Vaccinazione antinfluenzale. Dal 7 novembre il via in tutto il Piemonte, accordo anche con i farmacisti

Vaccinazione antinfluenzale. Dal 7 novembre il via in tutto il Piemonte, accordo anche con i farmacisti

Vaccinazione antinfluenzale. Dal 7 novembre il via in tutto il Piemonte, accordo anche con i farmacisti
Novità di quest’anno il coinvolgimento dei farmacisti che, in virtù dell’accordo siglato dalla Regione con Federfarma e Assofarm, si occuperanno di consegnare, ai medici e ai pediatri, i vaccini che l’Asl di appartenenza del medico ha deciso di utilizzare e, soprattutto, di sensibilizzare i cittadini che accedono in farmacia sull’importanza della vaccinazione

Il 7 novembre parte la campagna stagionale di vaccinazione contro l’influenza. L’obiettivo dell’Assessorato alla Sanità è di aumentare ancora di più la copertura vaccinale, raggiungendo il 75% dei soggetti interessati.
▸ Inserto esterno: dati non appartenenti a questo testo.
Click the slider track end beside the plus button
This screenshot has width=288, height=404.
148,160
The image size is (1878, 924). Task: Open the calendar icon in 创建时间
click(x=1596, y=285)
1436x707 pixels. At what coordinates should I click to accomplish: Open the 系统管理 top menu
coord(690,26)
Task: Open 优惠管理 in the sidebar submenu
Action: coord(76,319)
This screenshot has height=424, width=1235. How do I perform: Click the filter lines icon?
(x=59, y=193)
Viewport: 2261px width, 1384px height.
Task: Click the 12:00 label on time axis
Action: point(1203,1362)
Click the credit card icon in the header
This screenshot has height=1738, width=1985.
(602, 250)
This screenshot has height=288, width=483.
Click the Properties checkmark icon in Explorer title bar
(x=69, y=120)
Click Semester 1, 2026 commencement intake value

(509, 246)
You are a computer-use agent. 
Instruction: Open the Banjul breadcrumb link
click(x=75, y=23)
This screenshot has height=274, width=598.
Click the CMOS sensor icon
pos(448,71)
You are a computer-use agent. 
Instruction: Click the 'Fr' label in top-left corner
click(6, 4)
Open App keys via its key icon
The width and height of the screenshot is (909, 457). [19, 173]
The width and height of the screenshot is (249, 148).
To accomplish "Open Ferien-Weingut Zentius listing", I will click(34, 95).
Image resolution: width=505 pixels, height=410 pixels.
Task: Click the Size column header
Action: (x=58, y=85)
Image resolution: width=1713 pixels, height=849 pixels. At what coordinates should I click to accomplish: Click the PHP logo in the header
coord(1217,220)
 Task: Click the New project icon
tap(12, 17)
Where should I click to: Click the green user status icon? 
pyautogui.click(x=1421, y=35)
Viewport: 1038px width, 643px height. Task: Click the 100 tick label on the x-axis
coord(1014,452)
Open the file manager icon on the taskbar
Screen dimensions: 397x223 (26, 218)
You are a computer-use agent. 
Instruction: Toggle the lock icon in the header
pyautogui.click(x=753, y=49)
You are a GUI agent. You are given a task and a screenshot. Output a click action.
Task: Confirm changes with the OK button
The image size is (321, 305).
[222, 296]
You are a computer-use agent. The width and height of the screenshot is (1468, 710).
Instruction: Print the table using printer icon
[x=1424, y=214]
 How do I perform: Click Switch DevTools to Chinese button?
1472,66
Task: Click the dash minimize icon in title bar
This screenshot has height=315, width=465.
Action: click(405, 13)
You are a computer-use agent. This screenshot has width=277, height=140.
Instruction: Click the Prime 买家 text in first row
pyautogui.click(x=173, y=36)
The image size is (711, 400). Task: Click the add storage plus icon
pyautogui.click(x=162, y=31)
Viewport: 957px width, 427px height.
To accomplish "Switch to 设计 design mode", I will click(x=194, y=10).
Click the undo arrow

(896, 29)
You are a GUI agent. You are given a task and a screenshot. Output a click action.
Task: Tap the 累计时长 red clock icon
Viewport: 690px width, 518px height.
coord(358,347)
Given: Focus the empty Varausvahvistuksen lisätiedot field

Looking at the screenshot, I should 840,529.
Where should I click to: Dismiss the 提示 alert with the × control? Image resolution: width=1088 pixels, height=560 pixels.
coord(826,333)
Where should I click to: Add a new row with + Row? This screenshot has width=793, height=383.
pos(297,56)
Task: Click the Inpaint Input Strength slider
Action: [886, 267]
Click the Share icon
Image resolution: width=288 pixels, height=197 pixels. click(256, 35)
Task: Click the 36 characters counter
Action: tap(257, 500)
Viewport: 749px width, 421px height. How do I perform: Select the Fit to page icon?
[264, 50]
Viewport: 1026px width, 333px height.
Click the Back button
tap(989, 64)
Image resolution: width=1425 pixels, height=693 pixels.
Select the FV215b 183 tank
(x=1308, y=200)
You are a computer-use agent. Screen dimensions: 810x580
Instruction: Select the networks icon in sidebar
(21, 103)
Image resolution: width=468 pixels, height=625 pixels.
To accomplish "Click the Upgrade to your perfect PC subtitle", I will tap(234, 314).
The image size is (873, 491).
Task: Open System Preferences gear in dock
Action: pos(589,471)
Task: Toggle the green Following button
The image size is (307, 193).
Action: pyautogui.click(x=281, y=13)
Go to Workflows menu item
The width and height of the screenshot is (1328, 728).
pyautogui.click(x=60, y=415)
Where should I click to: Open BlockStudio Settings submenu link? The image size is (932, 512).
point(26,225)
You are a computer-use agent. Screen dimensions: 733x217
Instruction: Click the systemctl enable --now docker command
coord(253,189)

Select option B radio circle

Novità di quest’anno il coinvolgimento dei farmacisti che, in virtù dell’accordo siglato dalla Regione con Federfarma e Assofarm, si occuperanno di consegnare, ai medici e ai pediatri, i vaccini che l’Asl di appartenenza del medico ha deciso di utilizzare e, soprattutto, di sensibilizzare i cittadini che accedono in farmacia sull’importanza della vaccinazione.

Come ogni anno, il Servizio sanitario piemontese offrirà gratuitamente la vaccinazione antinfluenzale a tutti i soggetti che, a causa del proprio stato di salute, si trovano in condizioni di maggior rischio. Si tratta dei soggetti, a partire dai 65 anni di età e delle persone, tra i 6 mesi e 64 anni, che soffrono di malattie croniche che, in caso di influenza, possono sviluppare gravi complicazioni.

Lo scorso anno in Piemonte, tra la metà di ottobre e la fine di aprile, l'influenza ha colpito oltre 480.000 persone. L’influenza fa anche aumentare gli accessi al Pronto Soccorso e i ricoveri in ospedale ed è un’importante causa di assenza dal lavoro. Per questo è importante prevenire, attraverso la vaccinazione, le conseguenze più gravi dell’influenza.

E’ importante proteggersi e prendere per tempo le precauzioni necessarie. Oltre alla vaccinazione (utile nei soggetti a rischio) ricordiamo alcune misure efficaci nel prevenire le infezioni respiratorie: lavare frequentemente le mani, coprire bocca e naso quando si starnutisce e tossisce, rimanere a casa nei primi giorni di malattia respiratoria febbrile.